Blackhat: Michael Mann on Digital Filmmaking and Shootouts

CraveOnline: When you’re creating a story and you’re centering it in a world that’s based on ones and zeros, how do you go about structuring it in a way that’s exciting and dramatic?

Michael Mann: What it gets down to is a story about people, and people are trying to find something out. In the case of Hathaway, he’s a guy who is running from his past, trying to control his future, and he may or may not have one. This woman enters his life who is very alluring, could not be from a more different place.

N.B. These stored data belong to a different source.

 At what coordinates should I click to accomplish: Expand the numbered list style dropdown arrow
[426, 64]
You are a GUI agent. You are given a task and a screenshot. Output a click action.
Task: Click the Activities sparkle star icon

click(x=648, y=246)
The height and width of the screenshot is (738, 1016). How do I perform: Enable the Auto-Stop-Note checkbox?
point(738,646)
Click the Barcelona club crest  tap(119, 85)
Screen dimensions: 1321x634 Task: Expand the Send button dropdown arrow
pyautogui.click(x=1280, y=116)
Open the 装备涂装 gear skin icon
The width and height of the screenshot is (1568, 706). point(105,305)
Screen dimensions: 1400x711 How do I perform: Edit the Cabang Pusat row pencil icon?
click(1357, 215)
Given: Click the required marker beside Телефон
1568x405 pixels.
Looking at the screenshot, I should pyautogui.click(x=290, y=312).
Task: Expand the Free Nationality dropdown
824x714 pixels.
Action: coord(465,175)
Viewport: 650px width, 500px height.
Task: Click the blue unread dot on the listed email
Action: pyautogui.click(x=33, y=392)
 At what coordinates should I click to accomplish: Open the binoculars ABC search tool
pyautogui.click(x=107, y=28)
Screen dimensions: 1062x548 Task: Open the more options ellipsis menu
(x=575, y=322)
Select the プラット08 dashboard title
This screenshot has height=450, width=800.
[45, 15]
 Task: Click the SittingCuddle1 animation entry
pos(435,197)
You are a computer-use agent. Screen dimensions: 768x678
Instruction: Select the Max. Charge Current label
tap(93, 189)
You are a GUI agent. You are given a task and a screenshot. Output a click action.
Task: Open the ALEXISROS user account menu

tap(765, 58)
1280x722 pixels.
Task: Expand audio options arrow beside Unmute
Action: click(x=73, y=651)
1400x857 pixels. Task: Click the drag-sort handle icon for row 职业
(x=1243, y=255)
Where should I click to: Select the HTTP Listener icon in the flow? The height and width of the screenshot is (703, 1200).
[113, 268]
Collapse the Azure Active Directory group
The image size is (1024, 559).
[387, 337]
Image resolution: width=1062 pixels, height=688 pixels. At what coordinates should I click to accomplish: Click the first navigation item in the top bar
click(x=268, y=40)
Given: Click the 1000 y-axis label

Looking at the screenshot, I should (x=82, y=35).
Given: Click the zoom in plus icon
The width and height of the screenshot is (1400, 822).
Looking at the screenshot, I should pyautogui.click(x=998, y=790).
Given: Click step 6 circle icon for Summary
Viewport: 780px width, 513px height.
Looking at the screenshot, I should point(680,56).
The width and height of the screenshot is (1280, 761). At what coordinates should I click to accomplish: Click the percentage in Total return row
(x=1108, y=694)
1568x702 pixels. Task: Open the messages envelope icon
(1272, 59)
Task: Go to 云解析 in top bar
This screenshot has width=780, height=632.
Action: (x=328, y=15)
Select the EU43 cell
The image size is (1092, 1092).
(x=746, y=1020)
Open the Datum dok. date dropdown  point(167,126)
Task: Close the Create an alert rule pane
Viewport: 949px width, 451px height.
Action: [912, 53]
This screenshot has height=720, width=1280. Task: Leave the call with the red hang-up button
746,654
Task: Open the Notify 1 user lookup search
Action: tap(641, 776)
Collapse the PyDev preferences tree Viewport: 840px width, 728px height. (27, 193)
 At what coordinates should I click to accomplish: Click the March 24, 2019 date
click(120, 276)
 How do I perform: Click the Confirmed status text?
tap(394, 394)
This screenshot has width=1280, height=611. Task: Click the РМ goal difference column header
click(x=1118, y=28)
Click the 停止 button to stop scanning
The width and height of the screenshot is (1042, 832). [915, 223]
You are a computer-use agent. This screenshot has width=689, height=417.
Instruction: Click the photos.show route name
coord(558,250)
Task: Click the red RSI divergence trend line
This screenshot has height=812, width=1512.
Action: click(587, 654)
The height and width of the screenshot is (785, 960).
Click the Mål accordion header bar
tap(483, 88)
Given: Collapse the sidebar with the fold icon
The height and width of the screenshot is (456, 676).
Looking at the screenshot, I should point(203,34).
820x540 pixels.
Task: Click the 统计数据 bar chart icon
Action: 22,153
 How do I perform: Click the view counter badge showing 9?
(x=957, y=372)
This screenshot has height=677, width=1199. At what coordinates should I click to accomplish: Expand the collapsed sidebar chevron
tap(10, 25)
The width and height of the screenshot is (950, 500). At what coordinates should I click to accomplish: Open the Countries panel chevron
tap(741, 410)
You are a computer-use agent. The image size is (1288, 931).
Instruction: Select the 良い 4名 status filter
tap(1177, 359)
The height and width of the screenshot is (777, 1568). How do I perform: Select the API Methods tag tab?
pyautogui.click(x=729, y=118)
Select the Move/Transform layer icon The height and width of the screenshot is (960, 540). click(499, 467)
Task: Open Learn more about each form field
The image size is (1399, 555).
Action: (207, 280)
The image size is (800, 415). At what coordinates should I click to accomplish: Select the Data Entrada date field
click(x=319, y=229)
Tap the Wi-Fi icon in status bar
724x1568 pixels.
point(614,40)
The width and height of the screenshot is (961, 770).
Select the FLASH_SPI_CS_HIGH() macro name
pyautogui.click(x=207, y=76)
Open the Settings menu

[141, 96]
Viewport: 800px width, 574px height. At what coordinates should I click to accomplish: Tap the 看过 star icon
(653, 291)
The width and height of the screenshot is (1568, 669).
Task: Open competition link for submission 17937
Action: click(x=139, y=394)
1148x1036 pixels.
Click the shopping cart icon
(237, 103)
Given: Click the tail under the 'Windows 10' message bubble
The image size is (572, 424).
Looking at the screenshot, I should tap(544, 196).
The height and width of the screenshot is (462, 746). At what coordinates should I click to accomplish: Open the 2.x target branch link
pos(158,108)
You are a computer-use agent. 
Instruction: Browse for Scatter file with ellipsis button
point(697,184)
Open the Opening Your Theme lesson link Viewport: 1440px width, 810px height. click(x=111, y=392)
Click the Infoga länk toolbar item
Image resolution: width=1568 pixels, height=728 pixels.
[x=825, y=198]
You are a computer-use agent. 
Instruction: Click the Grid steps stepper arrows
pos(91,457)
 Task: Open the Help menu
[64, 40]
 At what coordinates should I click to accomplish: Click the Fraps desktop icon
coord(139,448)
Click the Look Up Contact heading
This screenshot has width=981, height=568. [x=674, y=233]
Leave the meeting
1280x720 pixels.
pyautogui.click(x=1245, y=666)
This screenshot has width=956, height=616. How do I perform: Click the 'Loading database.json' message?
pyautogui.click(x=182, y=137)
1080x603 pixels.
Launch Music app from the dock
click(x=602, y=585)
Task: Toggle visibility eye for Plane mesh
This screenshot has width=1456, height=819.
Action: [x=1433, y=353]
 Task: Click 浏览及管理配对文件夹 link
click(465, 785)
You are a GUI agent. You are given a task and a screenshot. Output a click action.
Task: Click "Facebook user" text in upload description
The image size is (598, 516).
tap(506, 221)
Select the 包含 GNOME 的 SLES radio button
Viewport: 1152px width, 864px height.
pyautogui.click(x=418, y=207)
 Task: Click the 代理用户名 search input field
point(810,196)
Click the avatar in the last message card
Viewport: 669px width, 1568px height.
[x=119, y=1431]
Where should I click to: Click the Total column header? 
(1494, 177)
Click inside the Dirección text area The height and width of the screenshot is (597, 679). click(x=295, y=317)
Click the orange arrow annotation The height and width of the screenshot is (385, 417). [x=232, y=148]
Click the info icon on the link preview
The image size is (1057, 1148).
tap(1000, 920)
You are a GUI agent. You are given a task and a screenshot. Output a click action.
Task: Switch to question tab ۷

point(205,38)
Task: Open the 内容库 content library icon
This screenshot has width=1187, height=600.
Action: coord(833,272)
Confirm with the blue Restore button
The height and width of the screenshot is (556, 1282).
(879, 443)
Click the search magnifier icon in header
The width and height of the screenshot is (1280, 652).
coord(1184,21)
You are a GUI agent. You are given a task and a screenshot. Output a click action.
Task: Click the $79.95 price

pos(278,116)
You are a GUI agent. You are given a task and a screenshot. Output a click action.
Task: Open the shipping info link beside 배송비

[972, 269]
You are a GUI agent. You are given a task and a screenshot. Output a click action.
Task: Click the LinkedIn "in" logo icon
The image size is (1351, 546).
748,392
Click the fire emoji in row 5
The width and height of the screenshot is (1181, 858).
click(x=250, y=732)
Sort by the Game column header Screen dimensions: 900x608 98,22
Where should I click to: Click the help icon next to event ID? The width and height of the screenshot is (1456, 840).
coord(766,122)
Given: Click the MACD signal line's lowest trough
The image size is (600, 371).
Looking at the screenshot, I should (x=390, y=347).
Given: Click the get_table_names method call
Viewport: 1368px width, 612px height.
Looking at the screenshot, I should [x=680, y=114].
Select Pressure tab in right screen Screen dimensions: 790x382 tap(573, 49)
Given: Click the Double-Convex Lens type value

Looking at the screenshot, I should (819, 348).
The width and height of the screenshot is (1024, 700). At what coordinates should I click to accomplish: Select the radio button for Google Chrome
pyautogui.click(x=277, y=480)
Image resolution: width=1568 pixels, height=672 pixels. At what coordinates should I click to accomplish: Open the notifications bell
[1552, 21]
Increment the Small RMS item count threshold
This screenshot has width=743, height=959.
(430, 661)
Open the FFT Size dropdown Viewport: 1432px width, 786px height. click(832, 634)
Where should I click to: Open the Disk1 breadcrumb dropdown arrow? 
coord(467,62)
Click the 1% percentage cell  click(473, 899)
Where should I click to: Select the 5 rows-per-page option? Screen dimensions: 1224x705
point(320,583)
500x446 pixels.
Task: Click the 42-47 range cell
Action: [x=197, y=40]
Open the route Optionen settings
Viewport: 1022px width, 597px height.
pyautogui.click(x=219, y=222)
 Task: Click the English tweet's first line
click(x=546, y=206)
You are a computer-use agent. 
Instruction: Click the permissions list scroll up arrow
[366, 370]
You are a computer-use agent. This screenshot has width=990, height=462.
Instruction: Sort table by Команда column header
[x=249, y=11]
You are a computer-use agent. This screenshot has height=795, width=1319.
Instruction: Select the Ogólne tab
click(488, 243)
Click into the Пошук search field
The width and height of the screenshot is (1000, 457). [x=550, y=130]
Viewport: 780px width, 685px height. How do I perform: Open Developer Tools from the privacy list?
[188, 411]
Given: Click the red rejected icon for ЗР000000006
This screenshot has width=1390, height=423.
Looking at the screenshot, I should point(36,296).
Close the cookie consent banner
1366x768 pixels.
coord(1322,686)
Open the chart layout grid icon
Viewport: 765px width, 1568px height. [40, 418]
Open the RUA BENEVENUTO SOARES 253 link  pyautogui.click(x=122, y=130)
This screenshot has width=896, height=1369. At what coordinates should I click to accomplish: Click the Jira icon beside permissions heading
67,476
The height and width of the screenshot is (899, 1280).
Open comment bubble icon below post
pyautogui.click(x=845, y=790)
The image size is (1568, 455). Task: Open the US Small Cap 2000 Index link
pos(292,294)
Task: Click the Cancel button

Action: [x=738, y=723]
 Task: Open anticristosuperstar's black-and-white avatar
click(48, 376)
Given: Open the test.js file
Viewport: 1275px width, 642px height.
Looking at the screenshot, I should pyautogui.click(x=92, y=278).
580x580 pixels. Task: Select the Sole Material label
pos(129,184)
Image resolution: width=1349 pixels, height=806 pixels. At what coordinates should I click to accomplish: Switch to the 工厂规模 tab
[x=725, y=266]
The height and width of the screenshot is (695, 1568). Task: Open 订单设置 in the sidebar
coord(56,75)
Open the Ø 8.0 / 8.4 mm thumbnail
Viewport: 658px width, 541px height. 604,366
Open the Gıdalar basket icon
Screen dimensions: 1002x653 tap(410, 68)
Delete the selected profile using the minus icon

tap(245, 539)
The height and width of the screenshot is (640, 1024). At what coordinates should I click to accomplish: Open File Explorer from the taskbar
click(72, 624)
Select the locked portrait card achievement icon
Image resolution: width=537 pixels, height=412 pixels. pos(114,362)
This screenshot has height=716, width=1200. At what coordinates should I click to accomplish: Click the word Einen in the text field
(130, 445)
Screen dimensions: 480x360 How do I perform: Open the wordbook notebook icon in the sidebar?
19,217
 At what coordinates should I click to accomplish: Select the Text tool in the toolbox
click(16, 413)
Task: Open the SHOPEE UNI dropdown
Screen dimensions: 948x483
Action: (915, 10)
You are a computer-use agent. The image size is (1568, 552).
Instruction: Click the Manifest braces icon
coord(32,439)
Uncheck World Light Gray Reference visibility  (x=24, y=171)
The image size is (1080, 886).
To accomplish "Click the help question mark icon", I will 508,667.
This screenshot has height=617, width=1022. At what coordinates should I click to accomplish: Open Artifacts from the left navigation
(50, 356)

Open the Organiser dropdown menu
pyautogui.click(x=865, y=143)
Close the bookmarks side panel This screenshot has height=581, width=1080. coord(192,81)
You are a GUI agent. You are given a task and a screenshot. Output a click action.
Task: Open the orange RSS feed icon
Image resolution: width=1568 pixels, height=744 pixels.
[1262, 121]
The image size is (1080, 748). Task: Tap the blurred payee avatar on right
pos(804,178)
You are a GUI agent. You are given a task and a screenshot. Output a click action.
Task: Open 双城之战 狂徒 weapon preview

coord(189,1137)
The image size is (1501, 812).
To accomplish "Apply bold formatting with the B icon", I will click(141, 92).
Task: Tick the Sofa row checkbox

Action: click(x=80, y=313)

Two people from totally different backgrounds, and they’re thrown together and they bond and work side-by-side as underdogs, fugitives, almost stateless in a way, hunting for an adversary who knows they’re there and is hunting them. So that’s what it’s about. 

 

“The world’s global. You wouldn’t tell this story and locate it in the confines of Des Moines, IA.”

 

Now that’s preceded by detection. It’s primarily a detective story. Who is this guy they’re tracking? On top of everything else, what does he want? Because when he blew up the nuclear reactor in China it wasn’t for money, it wasn’t for a political statement, and when he jacked soy, the way he did it doesn’t make sense. From his code, he’s smart [but] the way it went down makes no sense. If you want to do it to make money, only for the sake of making money, you do it low and slow. He didn’t. He did it in 24 hours. Which means what? They can project that the guy must feel that he is safe wherever he is, that no one’s going to find him. That means he’s not in the United States. He’s somewhere else. And to do it this fast means he must have a need for the cash. 

That, plus the overwrite, plus the writing in the decompiled code that Hathaway is looking at on the green screen, tells him something else is coming. So what is that hit that’s coming? 

Do you start with that inciting incident or do you work backwards, because you want this hacking story to be able to travel around the world and be about a bad guy who thinks he’s safe, and then how work out how to get to that point?

Well, these people are around the world. In any mail where it’s bounced across 17, 18 proxy servers, usually one of them is going to be Mumbai because they don’t keep good records of IP codes. So, it’s like they don’t keep good records of the address. They don’t keep a good record of a phone number. So it is going to bounce around the world. It is global. The world’s global. You wouldn’t tell this story and locate it in the confines of Des Moines, IA. [Laughs.] You’re out there, man. So that takes us to all these places.